First, the clinic needed a resident physician. It was then that I had the honor of being invited to volunteer.
Second, the clinic didn't have the experience or resources to operate on its own. Fortunately, Steve Galen, the Executive Director of PCC, stepped in and arranged for MobileMed (which had 35 years' experience running mobile clinics) to handle case management and patient follow-up services while CCACC handled patient care and registrations. This arrangement benefited both organizations and proved to be a success.
Once these problems were solved, the Pan Asian Volunteer Health Clinic was ready to start receiving patients.
Although I was eager to get started, I realized that being the only doctor at the clinic might be difficult. So I called Drs. Hon-yuen Wong and Ling Yang to see if they could help out, and both promised their full support.
On September 17, 2002, the clinic had its inaugural opening, at its temporary home in the Rockville Senior Center. My first two patients were Yipi Lin and Shirley Chen; both were very happy to be receiving free medical care while being able to communicate with us in their native language. This promising beginning made me feel very excited to be part of this health care effort.
Initially, we three doctors took turns staffing the clinic each month. However, as the number of patients and requested services increased, it became apparent that the clinic needed to expand. So, on October 7, 2003, we moved to a county-owned clinic at 2000 Dennis Ave and began serving patients every Tuesday afternoon.
By this time, our staff had greatly increased. We had many enthusiastic doctors helping out, including Yaoyao Zhu, Sharon Yang, Joan Luo, WeiXu、Mian Bei, XiaoMing Xhou、Dongmei Wang, Quifang Cheng, Changting Haudenschid, Jie He, Lei Xu, Jeffrey Chung, Hanbo Zhang, Andrew Wong, Xiaoping SHao, and others. Head Nurse Amy Lee was a central figure, responsible for managing patient treatments and exams within the clinic and with other health care organizations. We even had a pharmacy, staffed by Hsing-Chih Su, Kun Chen, Alice Wang, Sam Wu, Trang Tran, Mandy Kwong. Theresa Liu, Ms. Cheung, and others provided able management expertise, and our many enthusiastic volunteers helped out in innumerable ways.
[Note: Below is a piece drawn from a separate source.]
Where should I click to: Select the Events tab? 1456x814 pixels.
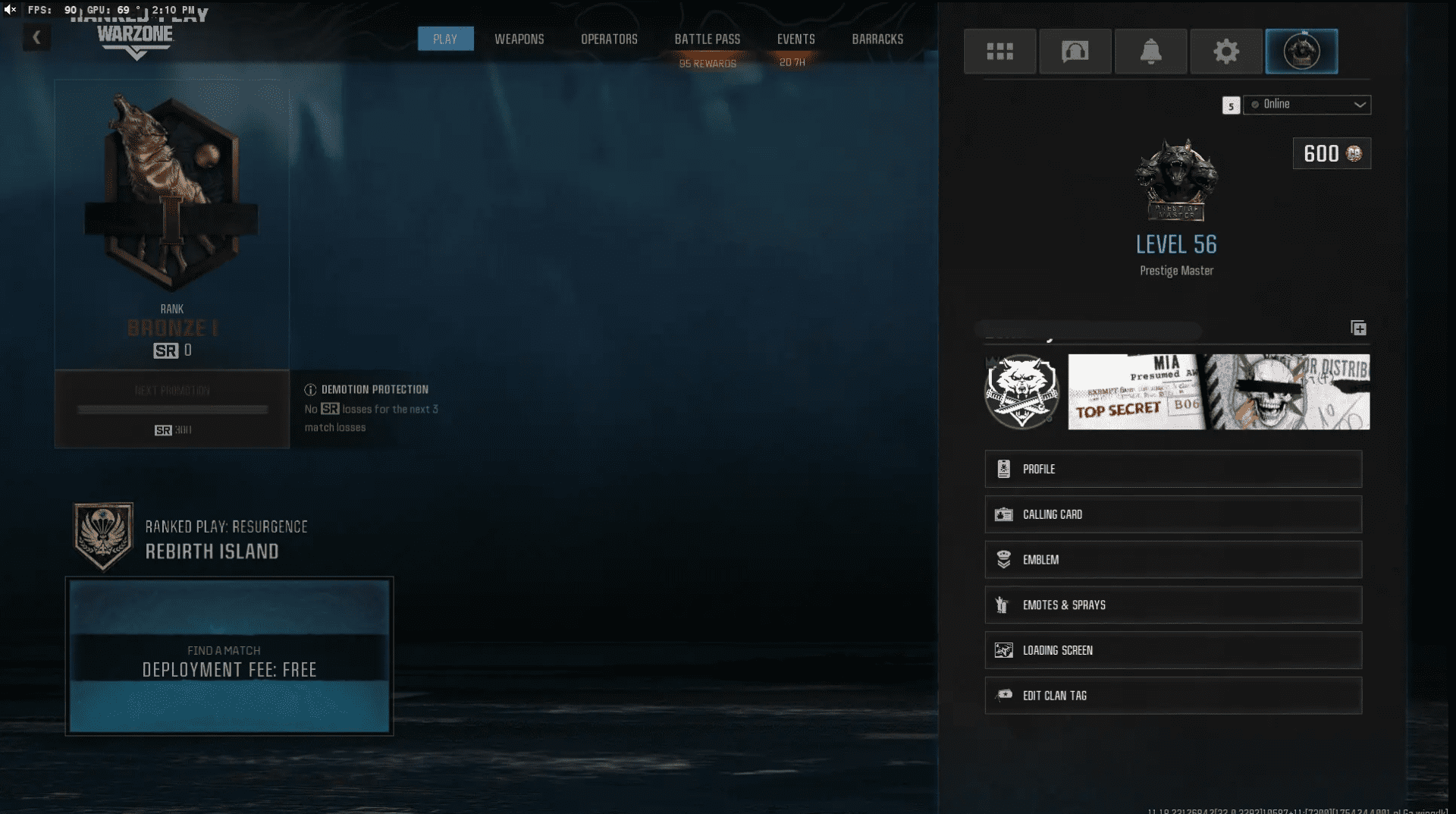pyautogui.click(x=795, y=39)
Now with a bigger facility and more staff, Pan Asian was able to diagnose and treat over 800 patients a year, all of them uninsured, low-income Asians who probably would have gone untreated. Although our focus was on Chinese residents, we accepted all ethnicities, including Vietnamese, Cambodians, and so on.
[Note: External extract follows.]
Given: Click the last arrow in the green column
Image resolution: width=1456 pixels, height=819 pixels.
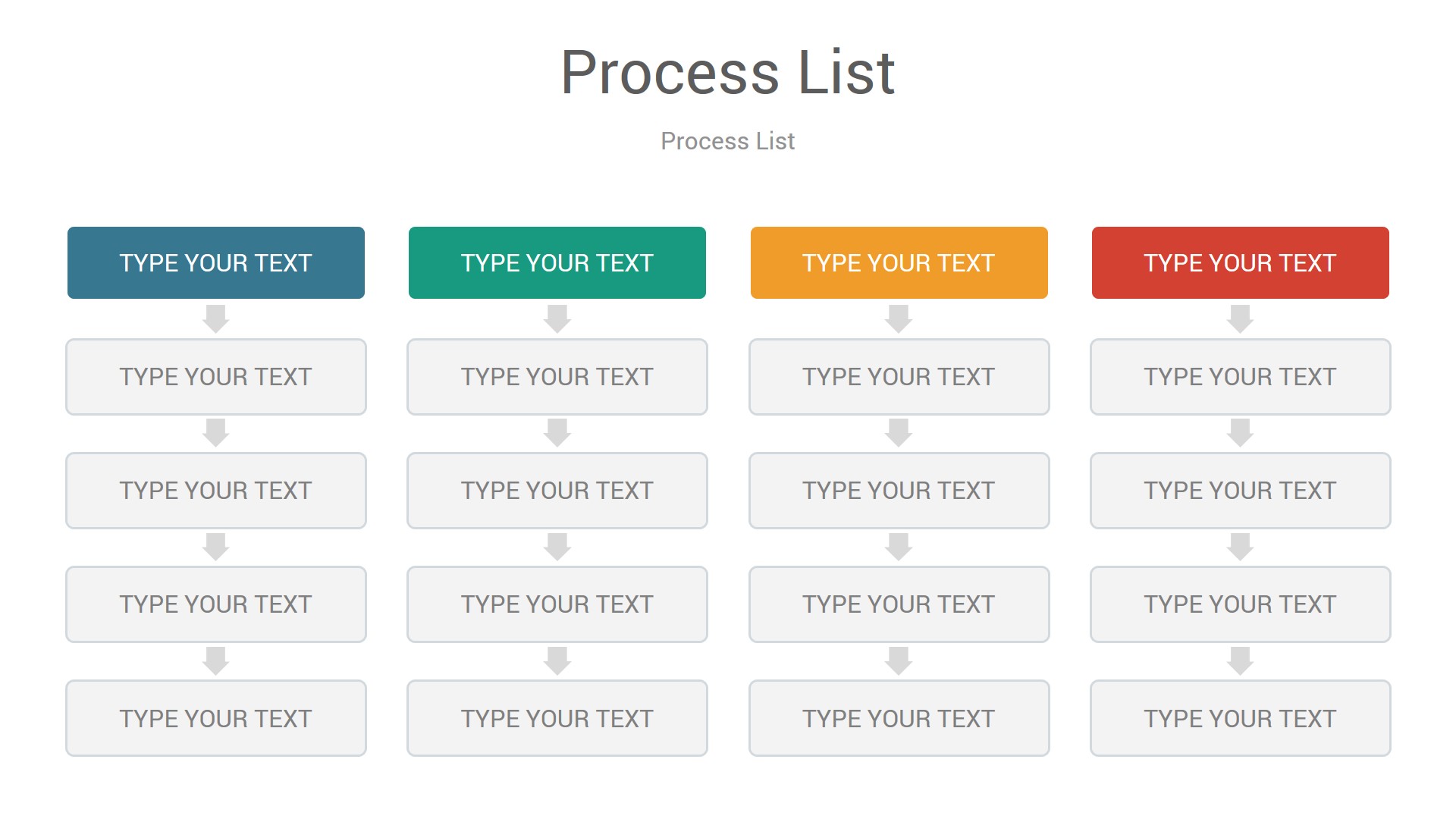Looking at the screenshot, I should 557,661.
In 2009, CCACC Chairman M.K. Lee, CCACC Health Division director Barbara Teng, Pan Asian director Wendy Shiau, and I launched an effort to make Pan Asian independent and optimize its use of resources. With help from PCC and the Montgomery County government, Pan Asian was spun off from MobileMed and began sharing space with Mercy Clinic, at 7-1 Metropolitan Court. We would now be open on Fridays, as an independent clinic serving uninsured and low-income residents.
Leaving MobileMed, however, cost us their experienced clinic administration and follow-up services. Around that time, PCC also terminated the grant that had been used to fund Pan Asian’s operations. This was a most difficult stage of Pan Asian's existence, and only the dedicated leadership of clinic directors Wendy Shiau and Kate Lu, plus the unqualified support of the CCACC board, pulled us through.
It's been 13 years since Pan Asian was founded. It's surprising how time passes when volunteers are working hard. To many, Pan Asian's existence may seem strange, but to its many patients, it's a warm, comforting place.
As I write this, CCACC is working on plans to redevelop Pan Asian, and everyone is excited and full of expectations over what the future will bring.
Dr. Moping Chow
former Medical Director, Pan Asian Volunteer Health Clinic.